Examples (need the Mac App Store app to see the reviews):
https://itunes.apple.com/us/app/icd-any-musics-to-cd/id61667... (mostly reviews by accounts who only review apps by this one developer)
https://itunes.apple.com/us/app/audio-studio-pro/id598189439... (mass upvoting of fake reviews, downvoting of real reviews)
Ironically through a bug in the App Store the only apps that display any 'stars' in search results are apps that weren't update for months and said spammer apps that can gather unusual many reviews in a short time frame. (In a slow category like music getting even 5 ratings/reviews takes weeks. Suspicious apps usually get more than 5 ratings in one day.)

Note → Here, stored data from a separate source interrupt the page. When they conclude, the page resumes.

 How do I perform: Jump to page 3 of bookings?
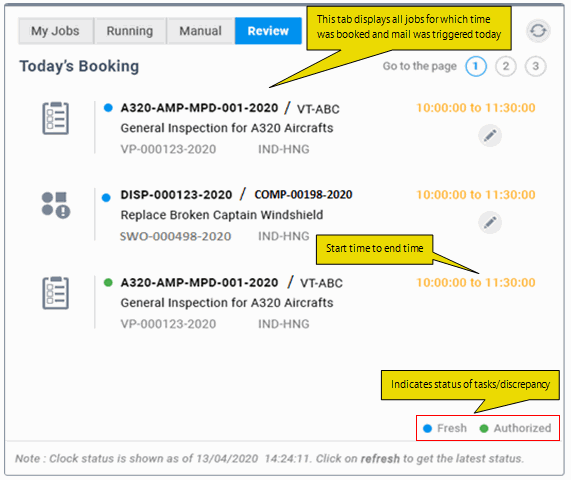pyautogui.click(x=535, y=66)
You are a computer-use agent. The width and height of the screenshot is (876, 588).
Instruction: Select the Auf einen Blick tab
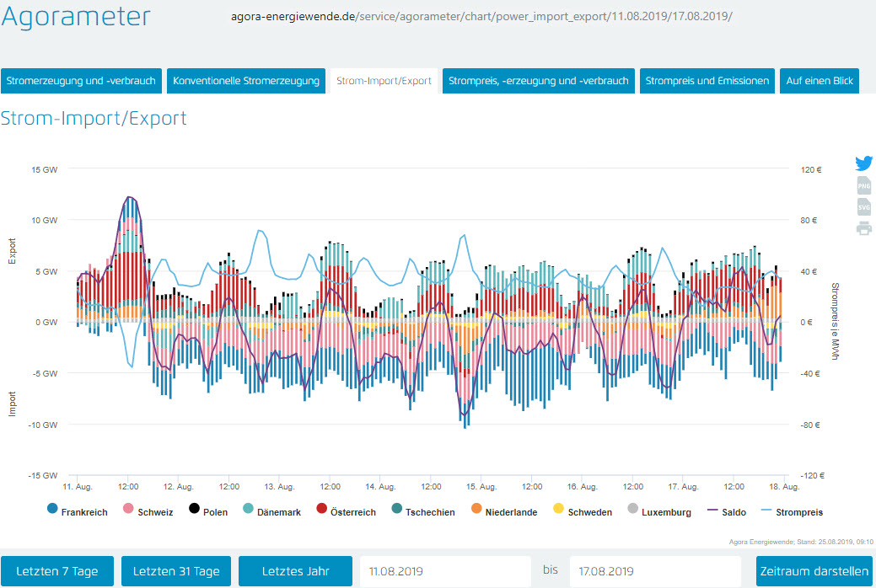819,82
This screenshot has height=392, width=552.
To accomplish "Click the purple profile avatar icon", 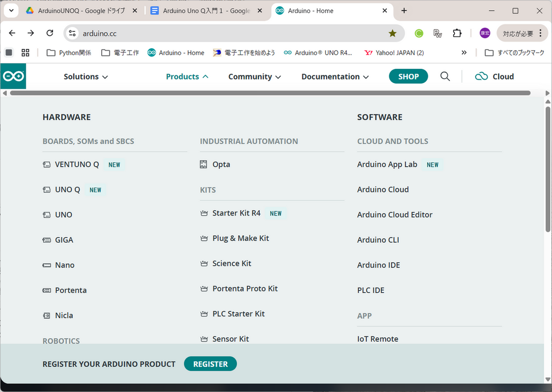I will tap(485, 33).
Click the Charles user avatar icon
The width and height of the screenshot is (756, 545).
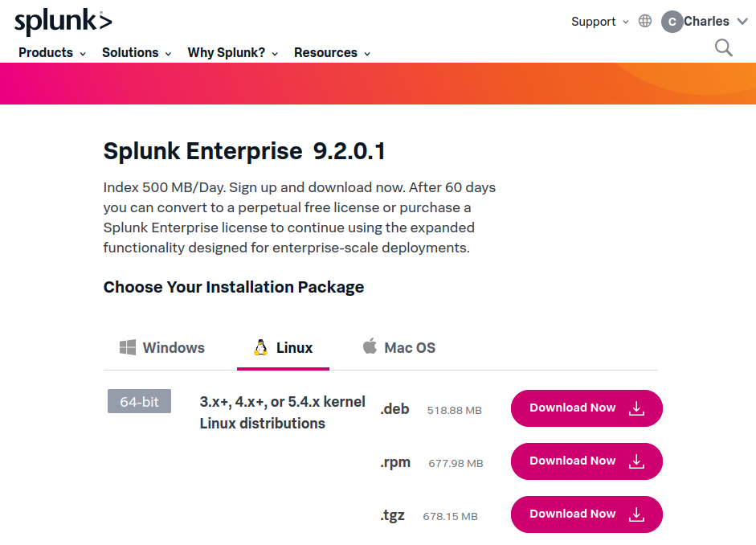(672, 22)
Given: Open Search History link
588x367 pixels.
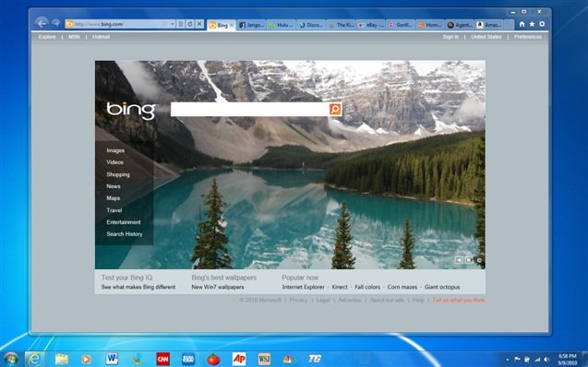Looking at the screenshot, I should tap(125, 233).
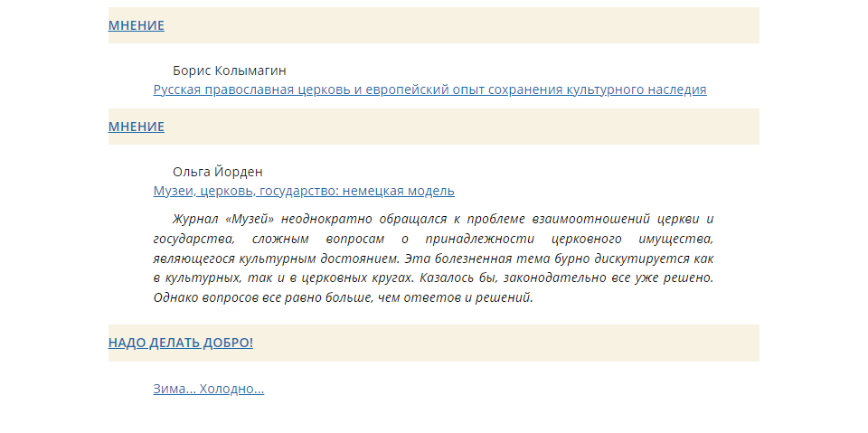Open article Русская православная церковь и европейский опыт
The width and height of the screenshot is (868, 433).
click(x=429, y=89)

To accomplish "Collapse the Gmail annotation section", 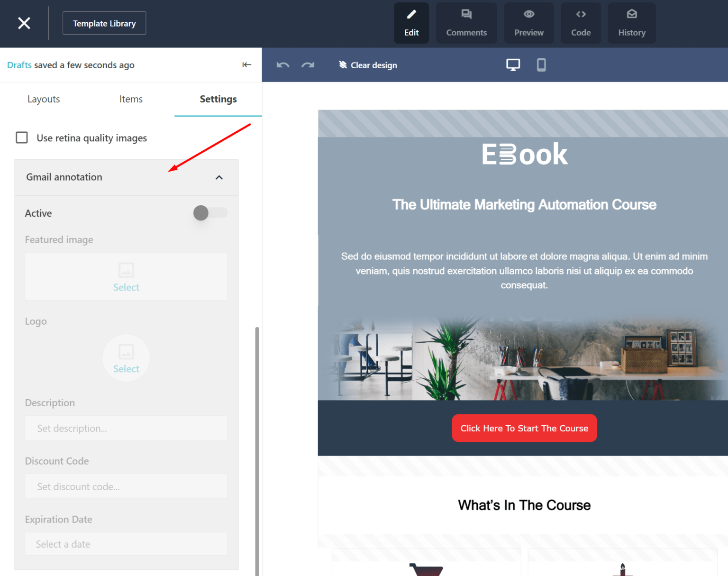I will [219, 177].
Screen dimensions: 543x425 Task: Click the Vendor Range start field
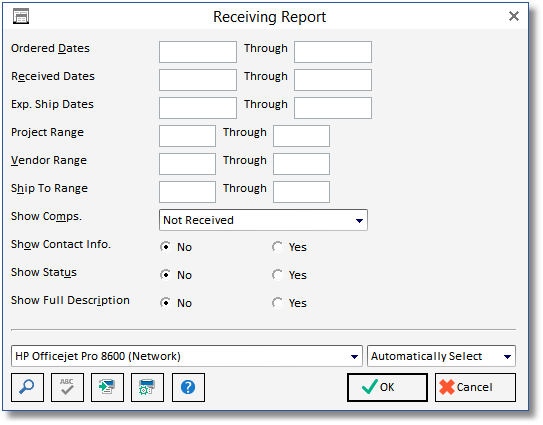tap(187, 164)
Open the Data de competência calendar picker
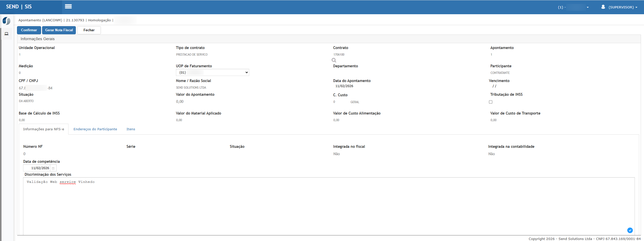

Then there's the trick to register your app as a handler for all possible 3 letter file extensions. (Perform a search for 'extension:fzx' or for any other nonsense 3 letter extension in the Mac App Store). Which hijacks OS X' built in "couldn't find app to handle somefile.fzx. do you want to search the app store?" and drives a lot of traffic to said apps - without being any helpful to the user in handling said file. One such app is:
https://itunes.apple.com/us/app/ftp-client-professional/id46...
That app topped overall grossing charts for weeks until the ratings got so bad that even the dullest user won't download it.
The Mac App Store currently is a spammed mess and it really throws a bad light on the OS X software ecosystem and Apple's platform.